FIG. 3 is a hydraulic circuit diagram showing a third embodiment of the flow rate control device of the invention.

FIG. 4 is a hydraulic circuit diagram showing a fourth embodiment of the flow rate control device of the invention.

FIG. 5 is a characteristic diagram relating to flow control devices of the present invention and a conventional example.

FIG. 6 is a hydraulic circuit diagram of a conventional example.

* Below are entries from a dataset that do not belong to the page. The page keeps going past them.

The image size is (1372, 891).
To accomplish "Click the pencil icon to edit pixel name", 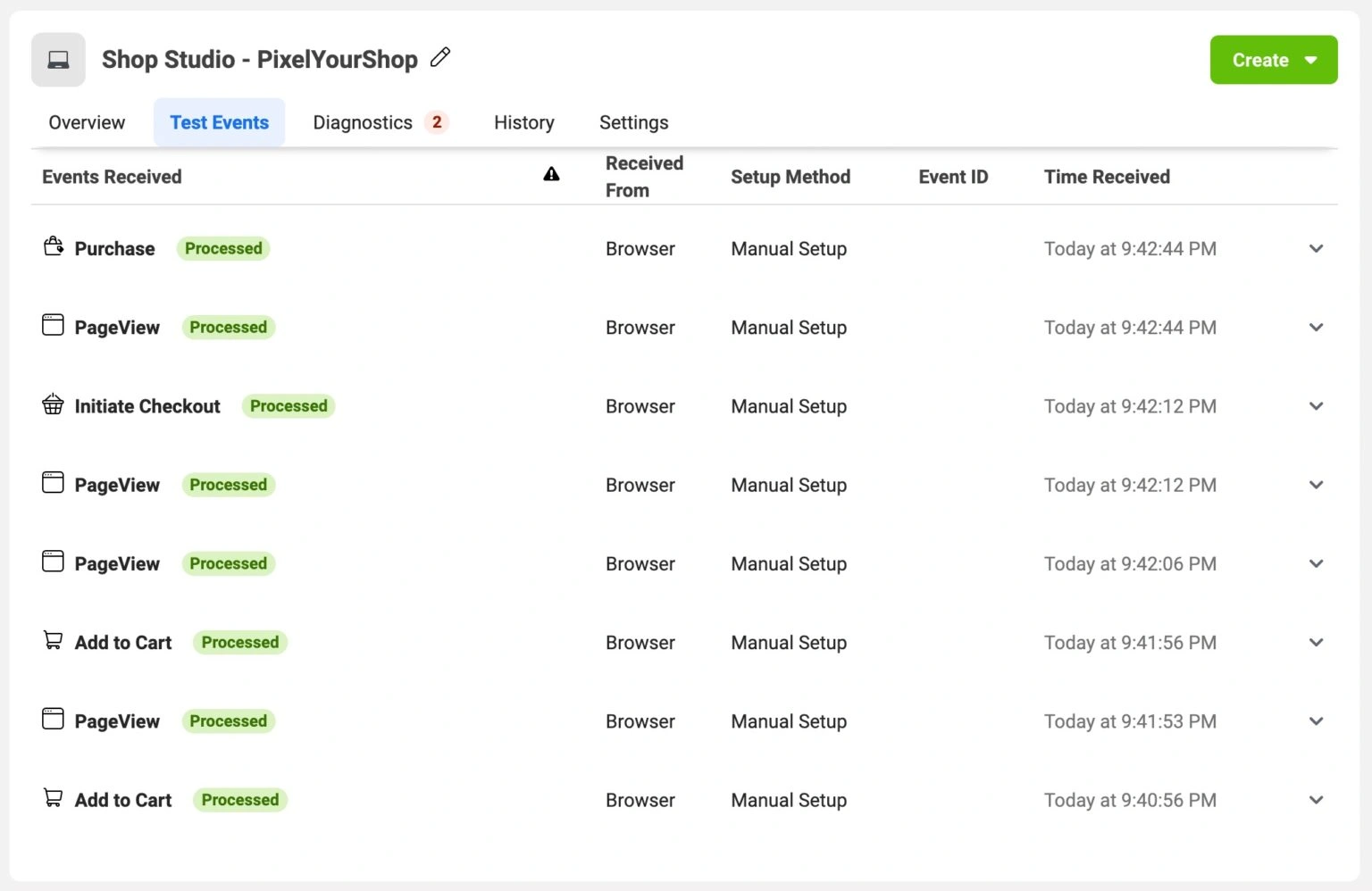I will (x=440, y=58).
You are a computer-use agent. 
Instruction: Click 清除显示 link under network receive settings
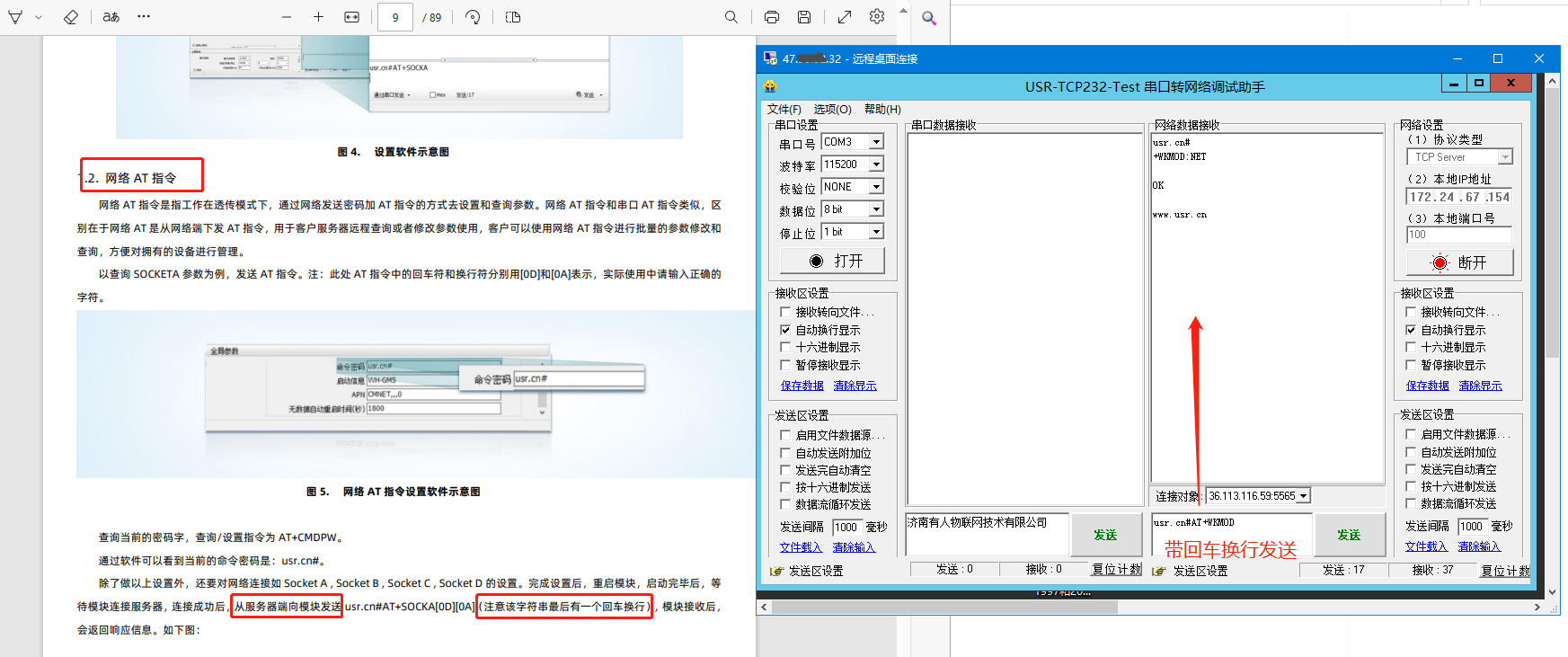[x=1480, y=386]
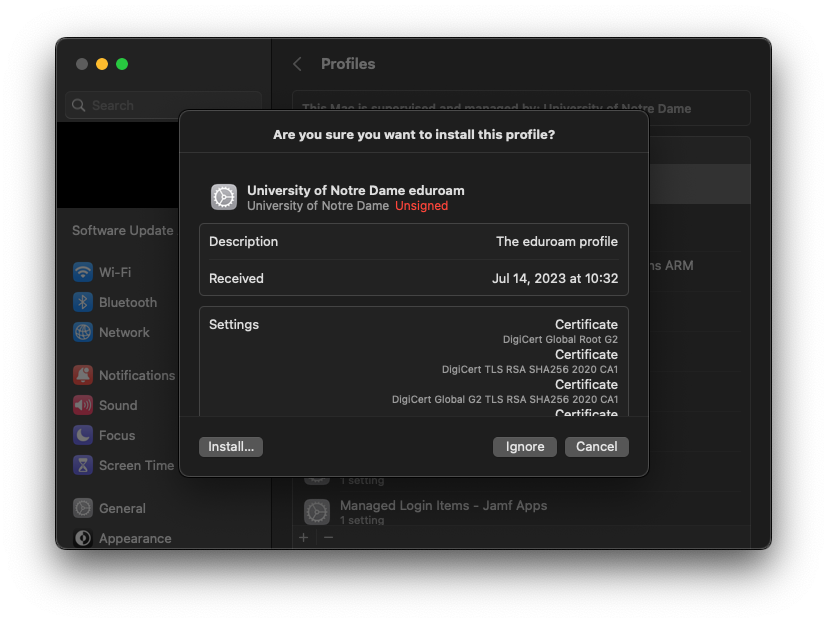Open General settings gear icon
Image resolution: width=827 pixels, height=623 pixels.
tap(83, 508)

[Explanation of symbols] 1 Variable displacement hydraulic pump 2 Tilt control device 3 Main line 4,7 Variable throttle part 6,9 Flow rate control device 10,11 Actuator 12,13 Load line 14,15 Check valve 16 Maximum load pressure Detection line 17,19 Signal line 18,20 Signal line 22 Discharge pressure detection line 30,31 Inlet line 32,33 Pressure reducing valve 34,35 Pressure compensator 36,37 Signal line 40,41 Electromagnetic variable pressure reducing valve 42 Controller

Claims (3)

[Claims] 1. A variable displacement hydraulic pump comprising: a variable displacement hydraulic pump; and a plurality of actuators driven by the hydraulic pressure of the pump. The maximum load pressure among the load pressures of these actuators is detected to discharge the variable displacement hydraulic pump. Is provided in the hydraulic circuit that performs load sensing control that controls the discharge capacity of the pump so that the pressure becomes higher than the maximum load pressure by a predetermined value. The maximum load pressure is derived in the flow rate control device including a pressure compensating unit for controlling the opening / closing differential pressure of the variable throttle unit by applying control forces in the opening direction and the closing direction respectively by the pressure based on A pressure reducing valve for reducing the maximum load pressure is installed in the pipeline and the signal line for guiding the pressure to apply control force in the closing direction to the pressure compensator is used as a signal pipeline. A flow control device is characterized in that a signal pipe line for introducing a corrected maximum load pressure for guiding the maximum load pressure corrected by the pressure reducing valve to the pressure compensating section is provided. 2. The flow control device according to claim 1, wherein the pressure reducing valve is a constant ratio pressure reducing valve. 3. The flow control device according to claim 1, wherein the pressure reducing valve is a variable pressure reducing valve, and is operated by an electric signal output from a controller for controlling the variable pressure reducing valve.